What this task involves: Copy each of the items below word for word, keeping every line as it stands.

Data supplied:
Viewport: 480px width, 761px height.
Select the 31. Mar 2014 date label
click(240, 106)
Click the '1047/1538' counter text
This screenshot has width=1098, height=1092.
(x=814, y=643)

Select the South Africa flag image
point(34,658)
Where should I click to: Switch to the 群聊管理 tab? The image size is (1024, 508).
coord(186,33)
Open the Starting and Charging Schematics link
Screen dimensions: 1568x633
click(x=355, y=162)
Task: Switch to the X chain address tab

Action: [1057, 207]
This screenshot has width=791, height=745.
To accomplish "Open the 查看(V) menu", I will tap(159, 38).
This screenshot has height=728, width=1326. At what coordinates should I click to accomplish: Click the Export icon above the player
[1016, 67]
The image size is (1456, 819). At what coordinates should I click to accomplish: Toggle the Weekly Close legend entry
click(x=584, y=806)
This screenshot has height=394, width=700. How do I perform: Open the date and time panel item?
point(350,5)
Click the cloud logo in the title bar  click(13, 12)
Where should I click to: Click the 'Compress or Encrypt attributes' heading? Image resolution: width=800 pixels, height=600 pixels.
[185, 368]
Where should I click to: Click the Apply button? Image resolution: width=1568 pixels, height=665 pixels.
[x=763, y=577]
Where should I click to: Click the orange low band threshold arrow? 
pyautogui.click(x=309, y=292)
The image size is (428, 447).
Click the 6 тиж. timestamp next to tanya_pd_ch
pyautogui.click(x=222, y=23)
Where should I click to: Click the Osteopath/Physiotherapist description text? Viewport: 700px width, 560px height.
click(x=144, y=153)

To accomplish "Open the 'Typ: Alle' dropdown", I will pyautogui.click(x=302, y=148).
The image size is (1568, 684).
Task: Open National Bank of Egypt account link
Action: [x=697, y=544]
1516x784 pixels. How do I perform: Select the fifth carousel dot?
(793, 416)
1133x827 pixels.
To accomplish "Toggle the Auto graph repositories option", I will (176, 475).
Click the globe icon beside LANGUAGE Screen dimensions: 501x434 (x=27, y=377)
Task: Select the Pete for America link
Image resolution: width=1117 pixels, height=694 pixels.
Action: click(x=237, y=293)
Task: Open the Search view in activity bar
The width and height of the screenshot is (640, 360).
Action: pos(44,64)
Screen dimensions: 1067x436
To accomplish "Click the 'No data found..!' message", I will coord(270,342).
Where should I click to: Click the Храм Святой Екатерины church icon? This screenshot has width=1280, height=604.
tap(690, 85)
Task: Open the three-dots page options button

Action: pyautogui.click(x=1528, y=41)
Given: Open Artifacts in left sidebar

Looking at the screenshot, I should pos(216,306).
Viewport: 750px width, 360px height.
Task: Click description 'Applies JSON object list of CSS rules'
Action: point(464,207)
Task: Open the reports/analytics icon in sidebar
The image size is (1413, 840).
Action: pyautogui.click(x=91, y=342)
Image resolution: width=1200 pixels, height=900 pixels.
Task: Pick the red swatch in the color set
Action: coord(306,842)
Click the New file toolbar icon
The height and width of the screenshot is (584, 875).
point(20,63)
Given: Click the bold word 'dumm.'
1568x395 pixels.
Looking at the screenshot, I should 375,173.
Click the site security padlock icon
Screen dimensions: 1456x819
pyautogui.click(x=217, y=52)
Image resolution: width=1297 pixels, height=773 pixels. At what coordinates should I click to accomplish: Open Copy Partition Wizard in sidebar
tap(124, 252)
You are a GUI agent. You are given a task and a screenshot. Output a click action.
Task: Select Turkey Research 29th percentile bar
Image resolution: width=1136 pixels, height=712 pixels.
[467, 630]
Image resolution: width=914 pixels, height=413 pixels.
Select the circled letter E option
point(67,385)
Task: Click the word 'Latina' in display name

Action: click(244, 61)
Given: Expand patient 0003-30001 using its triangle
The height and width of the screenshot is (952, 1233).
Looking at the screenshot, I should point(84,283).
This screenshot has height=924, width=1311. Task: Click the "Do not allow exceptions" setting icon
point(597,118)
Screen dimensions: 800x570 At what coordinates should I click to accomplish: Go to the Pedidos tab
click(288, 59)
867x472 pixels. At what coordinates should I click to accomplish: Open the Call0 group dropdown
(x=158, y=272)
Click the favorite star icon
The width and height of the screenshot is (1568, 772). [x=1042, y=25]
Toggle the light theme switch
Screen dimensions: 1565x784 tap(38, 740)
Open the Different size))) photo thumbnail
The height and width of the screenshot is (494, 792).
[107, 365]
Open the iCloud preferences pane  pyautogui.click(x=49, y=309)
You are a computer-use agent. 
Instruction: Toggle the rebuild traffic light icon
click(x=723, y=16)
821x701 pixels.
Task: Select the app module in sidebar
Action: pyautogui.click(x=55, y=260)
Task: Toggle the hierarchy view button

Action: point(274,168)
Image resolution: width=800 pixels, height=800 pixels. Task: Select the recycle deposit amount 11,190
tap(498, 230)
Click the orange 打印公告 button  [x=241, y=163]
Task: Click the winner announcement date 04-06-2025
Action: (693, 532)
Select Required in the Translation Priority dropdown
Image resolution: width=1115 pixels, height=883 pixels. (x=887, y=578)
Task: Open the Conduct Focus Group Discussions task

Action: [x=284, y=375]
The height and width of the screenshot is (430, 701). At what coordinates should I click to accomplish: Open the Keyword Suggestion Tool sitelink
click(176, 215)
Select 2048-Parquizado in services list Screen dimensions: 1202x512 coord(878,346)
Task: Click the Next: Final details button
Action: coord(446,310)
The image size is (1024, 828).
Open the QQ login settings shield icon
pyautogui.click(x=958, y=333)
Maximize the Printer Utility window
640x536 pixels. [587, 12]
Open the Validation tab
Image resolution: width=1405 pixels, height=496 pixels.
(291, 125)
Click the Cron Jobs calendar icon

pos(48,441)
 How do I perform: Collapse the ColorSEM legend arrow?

Task result:
Viewport: 480px width, 761px height.
Select the 31. Mar 2014 date label
click(240, 106)
Click the '1047/1538' counter text
This screenshot has width=1098, height=1092.
(x=814, y=643)

Select the South Africa flag image
point(34,658)
Where should I click to: Switch to the 群聊管理 tab? The image size is (1024, 508).
coord(186,33)
Open the Starting and Charging Schematics link
Screen dimensions: 1568x633
click(x=355, y=162)
Task: Switch to the X chain address tab

Action: [1057, 207]
This screenshot has width=791, height=745.
To accomplish "Open the 查看(V) menu", I will tap(159, 38).
This screenshot has height=728, width=1326. At what coordinates should I click to accomplish: Click the Export icon above the player
[1016, 67]
The image size is (1456, 819). At what coordinates should I click to accomplish: Toggle the Weekly Close legend entry
click(x=584, y=806)
This screenshot has height=394, width=700. How do I perform: Open the date and time panel item?
point(350,5)
Click the cloud logo in the title bar  click(13, 12)
Where should I click to: Click the 'Compress or Encrypt attributes' heading? Image resolution: width=800 pixels, height=600 pixels.
[185, 368]
Where should I click to: Click the Apply button? Image resolution: width=1568 pixels, height=665 pixels.
[x=763, y=577]
Where should I click to: Click the orange low band threshold arrow? 
pyautogui.click(x=309, y=292)
The image size is (428, 447).
Click the 6 тиж. timestamp next to tanya_pd_ch
pyautogui.click(x=222, y=23)
Where should I click to: Click the Osteopath/Physiotherapist description text? Viewport: 700px width, 560px height.
click(x=144, y=153)

To accomplish "Open the 'Typ: Alle' dropdown", I will pyautogui.click(x=302, y=148).
The image size is (1568, 684).
Task: Open National Bank of Egypt account link
Action: [x=697, y=544]
1516x784 pixels. How do I perform: Select the fifth carousel dot?
(793, 416)
1133x827 pixels.
To accomplish "Toggle the Auto graph repositories option", I will (176, 475).
Click the globe icon beside LANGUAGE Screen dimensions: 501x434 (x=27, y=377)
Task: Select the Pete for America link
Image resolution: width=1117 pixels, height=694 pixels.
Action: click(x=237, y=293)
Task: Open the Search view in activity bar
The width and height of the screenshot is (640, 360).
Action: pos(44,64)
Screen dimensions: 1067x436
To accomplish "Click the 'No data found..!' message", I will coord(270,342).
Where should I click to: Click the Храм Святой Екатерины church icon? This screenshot has width=1280, height=604.
tap(690, 85)
Task: Open the three-dots page options button

Action: pyautogui.click(x=1528, y=41)
Given: Open Artifacts in left sidebar

Looking at the screenshot, I should pos(216,306).
Viewport: 750px width, 360px height.
Task: Click description 'Applies JSON object list of CSS rules'
Action: point(464,207)
Task: Open the reports/analytics icon in sidebar
The image size is (1413, 840).
Action: pyautogui.click(x=91, y=342)
Image resolution: width=1200 pixels, height=900 pixels.
Task: Pick the red swatch in the color set
Action: coord(306,842)
Click the New file toolbar icon
The height and width of the screenshot is (584, 875).
point(20,63)
Given: Click the bold word 'dumm.'
1568x395 pixels.
Looking at the screenshot, I should 375,173.
Click the site security padlock icon
Screen dimensions: 1456x819
pyautogui.click(x=217, y=52)
Image resolution: width=1297 pixels, height=773 pixels. At what coordinates should I click to accomplish: Open Copy Partition Wizard in sidebar
tap(124, 252)
You are a GUI agent. You are given a task and a screenshot. Output a click action.
Task: Select Turkey Research 29th percentile bar
Image resolution: width=1136 pixels, height=712 pixels.
[467, 630]
Image resolution: width=914 pixels, height=413 pixels.
Select the circled letter E option
point(67,385)
Task: Click the word 'Latina' in display name

Action: click(244, 61)
Given: Expand patient 0003-30001 using its triangle
The height and width of the screenshot is (952, 1233).
Looking at the screenshot, I should point(84,283).
This screenshot has height=924, width=1311. Task: Click the "Do not allow exceptions" setting icon
point(597,118)
Screen dimensions: 800x570 At what coordinates should I click to accomplish: Go to the Pedidos tab
click(288, 59)
867x472 pixels. At what coordinates should I click to accomplish: Open the Call0 group dropdown
(x=158, y=272)
Click the favorite star icon
The width and height of the screenshot is (1568, 772). [x=1042, y=25]
Toggle the light theme switch
Screen dimensions: 1565x784 tap(38, 740)
Open the Different size))) photo thumbnail
The height and width of the screenshot is (494, 792).
[107, 365]
Open the iCloud preferences pane  pyautogui.click(x=49, y=309)
You are a computer-use agent. 
Instruction: Toggle the rebuild traffic light icon
click(x=723, y=16)
821x701 pixels.
Task: Select the app module in sidebar
Action: pyautogui.click(x=55, y=260)
Task: Toggle the hierarchy view button

Action: point(274,168)
Image resolution: width=800 pixels, height=800 pixels. Task: Select the recycle deposit amount 11,190
tap(498, 230)
Click the orange 打印公告 button  [x=241, y=163]
Task: Click the winner announcement date 04-06-2025
Action: (693, 532)
Select Required in the Translation Priority dropdown
Image resolution: width=1115 pixels, height=883 pixels. (x=887, y=578)
Task: Open the Conduct Focus Group Discussions task

Action: [x=284, y=375]
The height and width of the screenshot is (430, 701). At what coordinates should I click to accomplish: Open the Keyword Suggestion Tool sitelink
click(176, 215)
Select 2048-Parquizado in services list Screen dimensions: 1202x512 coord(878,346)
Task: Click the Next: Final details button
Action: coord(446,310)
The image size is (1024, 828).
Open the QQ login settings shield icon
pyautogui.click(x=958, y=333)
Maximize the Printer Utility window
640x536 pixels. [587, 12]
Open the Validation tab
Image resolution: width=1405 pixels, height=496 pixels.
(291, 125)
Click the Cron Jobs calendar icon

pos(48,441)
 How do I perform: Collapse the ColorSEM legend arrow?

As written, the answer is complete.